THE SECOND SUNDAY AFTER PENTECOST
Commonly called
THE FIRST SUNDAY AFTER TRINITY
Trinitytide is the season of growth in the life of the Church. Since the First Sunday in Advent until now we
have been thinking about the life of our Lord, but now we focus on the life of the post resurrection Church
in the world. What better way to begin than reflecting on Saint John’s teaching about the nature of God.
He makes it very clear that the true nature of God is love and that we, as the Body of Christ, are the social
incarnation of this great truth. He goes on to say that the nature of the divine love is manifest in the fact
that he loved us before we loved him. He made us and yet we did not love him, yet he sent his Son to save
us by his death on the Cross. In fact, the hallmark of the Early Church was the fact that they loved each
other. This marked them off from those who lived in the world. They lived their lives in response to the
command of Christ, that they love one another. The Octave Day of Pentecost, as we discovered last week
was given over to thinking about the Trinity, but what was not said was the fact that at the heart of God
is Love. Saint John goes so far to declare that God is love. This love is made manifest in the fact that Christ
died for us. His death was made without any certainty that we would respond, it was an act of hope. Such
is the nature of Divine Love, the Father, the Son and the Holy Spirit love each other, and this love is bound
by their unity of persons which is an expression of love itself. Creation is an act of Divine Love and so is
the act of Sacrifice that saves us all. Many now speak of God as “Creator God”, but this does God a great
disservice, because he is much more than a dispassionate God. The creation itself and the act that brings
about its existence is an act of pure love. In spite of the fact, that we rejected this love in disobedience,
God did not reject us, in spite of the fact that we spoiled creation by our own selfishness, God still loved
us. How do we know this? Because God acted in love by sending his only begotten Son into the world to
undue our act of disobedience. This act should tell us that God truly loves us, that he is prepared to die
for us and in fact does die for us in the death of his son. This act of divine love should shape our lives and
govern our actions. We are called by God to love those who do not love us, if we cannot do this, how can
we claim to love God? If we truly love God, we must love our brother also. Here again, it is important to
draw the distinction between loving and liking. God loves us but he does not like who we are, yet he
continually hopes that we will become once again the true object of love by allowing the transforming
grace of his love to work in us.
The parable of the rich man and Lazarus that is the Gospel that we read this morning should help us to
understand the love of God at work. The poverty of Lazarus is presented to the rich man when ever he
leaves his home. This poor man sought only the crumbs that fell from the rich man’s table and the rich
man did not seem to care. He passed him bye without a glance. What dammed the rich man?
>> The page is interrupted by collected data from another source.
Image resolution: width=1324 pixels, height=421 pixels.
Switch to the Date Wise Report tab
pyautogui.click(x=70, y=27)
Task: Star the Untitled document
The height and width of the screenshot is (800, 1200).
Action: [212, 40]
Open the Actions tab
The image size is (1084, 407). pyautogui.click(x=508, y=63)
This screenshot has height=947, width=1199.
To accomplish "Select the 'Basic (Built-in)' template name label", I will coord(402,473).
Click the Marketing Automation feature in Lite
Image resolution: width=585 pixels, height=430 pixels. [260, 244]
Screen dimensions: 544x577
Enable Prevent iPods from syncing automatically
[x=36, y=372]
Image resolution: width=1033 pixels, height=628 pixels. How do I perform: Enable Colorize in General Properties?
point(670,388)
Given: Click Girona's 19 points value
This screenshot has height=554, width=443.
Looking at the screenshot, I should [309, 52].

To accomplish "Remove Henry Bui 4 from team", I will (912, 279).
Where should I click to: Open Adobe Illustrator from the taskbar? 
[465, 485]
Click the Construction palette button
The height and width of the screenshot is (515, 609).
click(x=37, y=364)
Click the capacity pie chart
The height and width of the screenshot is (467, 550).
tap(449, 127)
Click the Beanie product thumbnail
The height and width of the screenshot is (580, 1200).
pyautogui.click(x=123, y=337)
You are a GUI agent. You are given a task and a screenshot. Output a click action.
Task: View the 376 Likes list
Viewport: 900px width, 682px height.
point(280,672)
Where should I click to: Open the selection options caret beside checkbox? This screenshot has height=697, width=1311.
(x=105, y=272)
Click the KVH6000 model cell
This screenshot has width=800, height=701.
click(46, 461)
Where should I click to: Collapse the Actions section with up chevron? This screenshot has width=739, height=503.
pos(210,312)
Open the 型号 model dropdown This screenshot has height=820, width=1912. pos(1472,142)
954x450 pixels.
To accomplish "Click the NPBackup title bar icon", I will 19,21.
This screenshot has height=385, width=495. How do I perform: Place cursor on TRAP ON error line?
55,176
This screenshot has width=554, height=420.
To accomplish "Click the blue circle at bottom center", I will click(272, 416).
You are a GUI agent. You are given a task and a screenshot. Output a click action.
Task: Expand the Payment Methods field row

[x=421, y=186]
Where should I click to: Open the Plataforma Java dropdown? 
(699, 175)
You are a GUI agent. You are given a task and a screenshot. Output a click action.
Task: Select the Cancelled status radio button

It was not
his wealth, it was the fact that he did not even see Lazarus as he rode by him. For him, Lazarus was an
object among other objects. He failed to see a fellow human being and failed to love what he did not or
could not see. All that he was given was given to share with others, this he failed to do and failed to see
those with whom he could share his wealth. His love was not directed to his fellow man, instead it was
directed to the wealth that he had. In this he dammed himself. When he dies he sees his mistake, but it is
too late. He has placed himself beyond the divine love. He does ask that Lazarus be sent to warn his
brothers, but is told that they have Moses and the prophets. They will repent if one were to go to them
from the dead. The response to this is “If they hear not Moses and the prophets, neither will they be
persuaded, though one rose from the dead.” Who is he who rose from the dead but the Christ? Everyone
makes their own bed and must sleep in it. We can make all kinds of excuses, but in the end we must face
the truth in terms of what we have made us by what we have done or have not done. Do we play lip
service to the Gospel message, are we transformed by it or are we just playing it safe? Do we have a
genuine concern for our fellow human beings, for God’s creation, for our brothers and sisters in Christ or
are we just playing the game?
Trinitytide should bring us face to face with who we are and should shape our lives in the image and
likeness of Christ. We are called to be instruments of God’s grace in the world and as such, selfishness and
self-centeredness should have no place in our lives. We can overcome our weakness by submitting
ourselves to the will of the loving Father. We are Christ in the world, and it is this world that he has sent
us to transform. We can only repeat the words of our Lord when he asked by his parent where he had
been, “Did you not know that I was about my Father’s business.”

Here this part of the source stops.